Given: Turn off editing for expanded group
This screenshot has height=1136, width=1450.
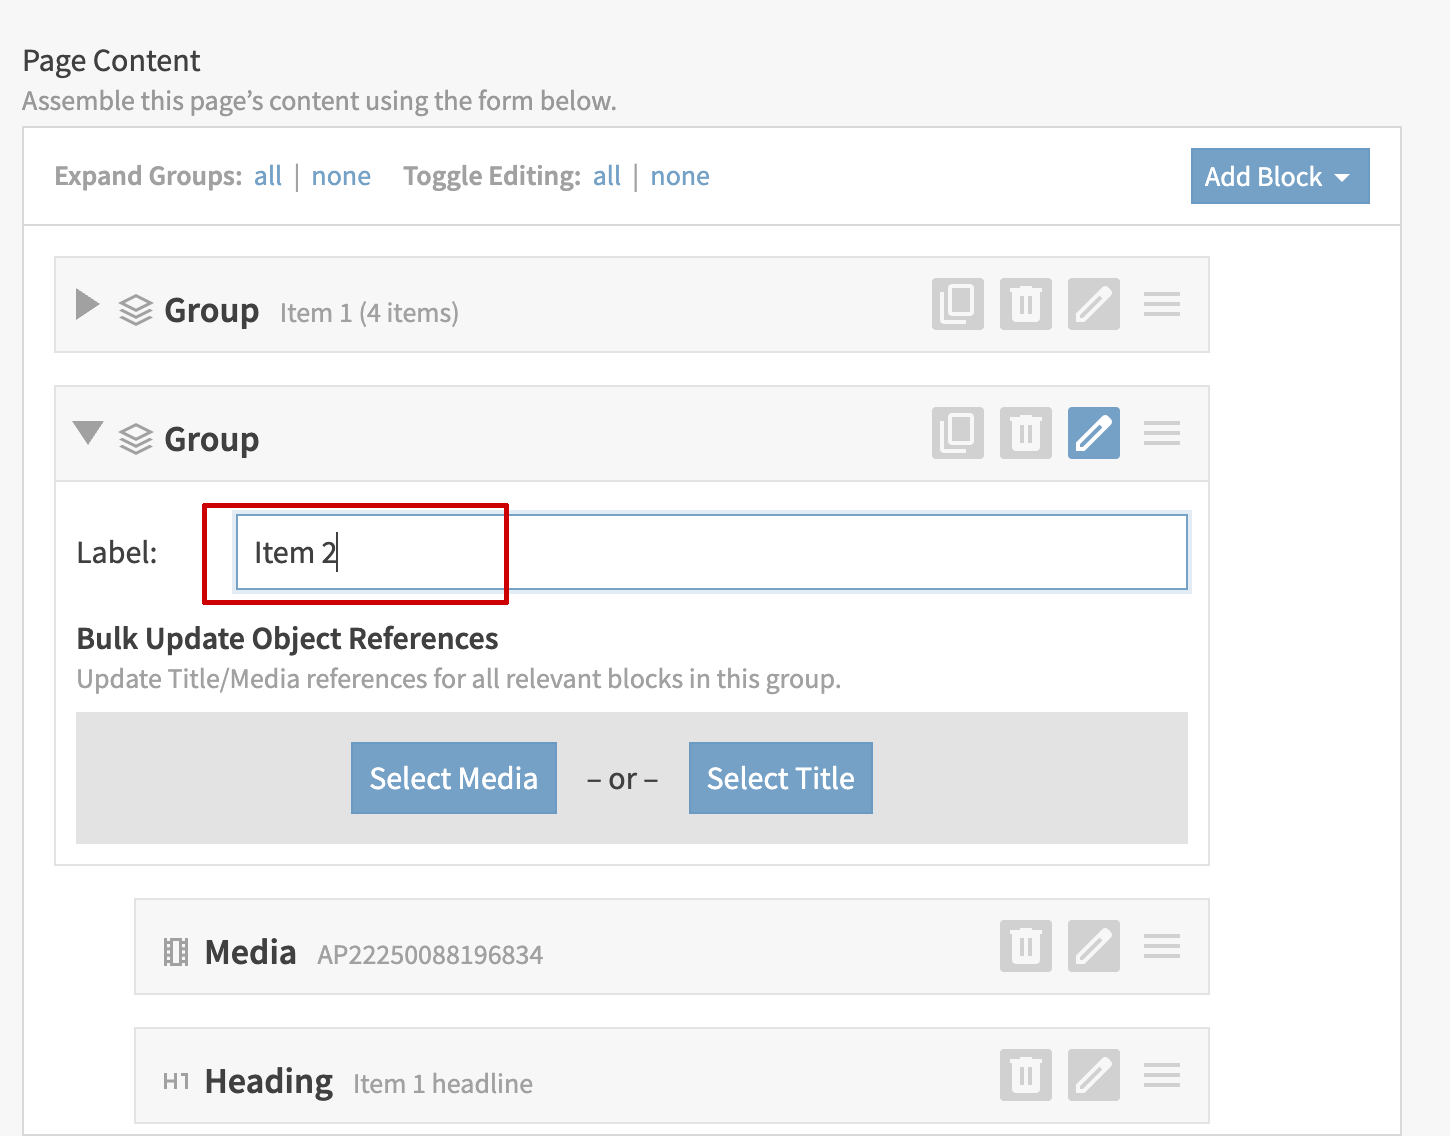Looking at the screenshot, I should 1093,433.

--

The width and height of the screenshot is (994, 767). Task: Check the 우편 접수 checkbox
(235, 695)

* * *

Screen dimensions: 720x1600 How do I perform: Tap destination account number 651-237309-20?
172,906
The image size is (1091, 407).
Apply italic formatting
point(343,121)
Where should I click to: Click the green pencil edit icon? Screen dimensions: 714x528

Work instruction: Would you retype the lines above from the one with "The image size is (1091, 407)." down to the one with "Where should I", word for word, both ends included and no other lines?

Finished task:
The image size is (1091, 407).
Apply italic formatting
point(343,121)
Where should I click to: Click the green pencil edit icon? Screen dimensions: 714x528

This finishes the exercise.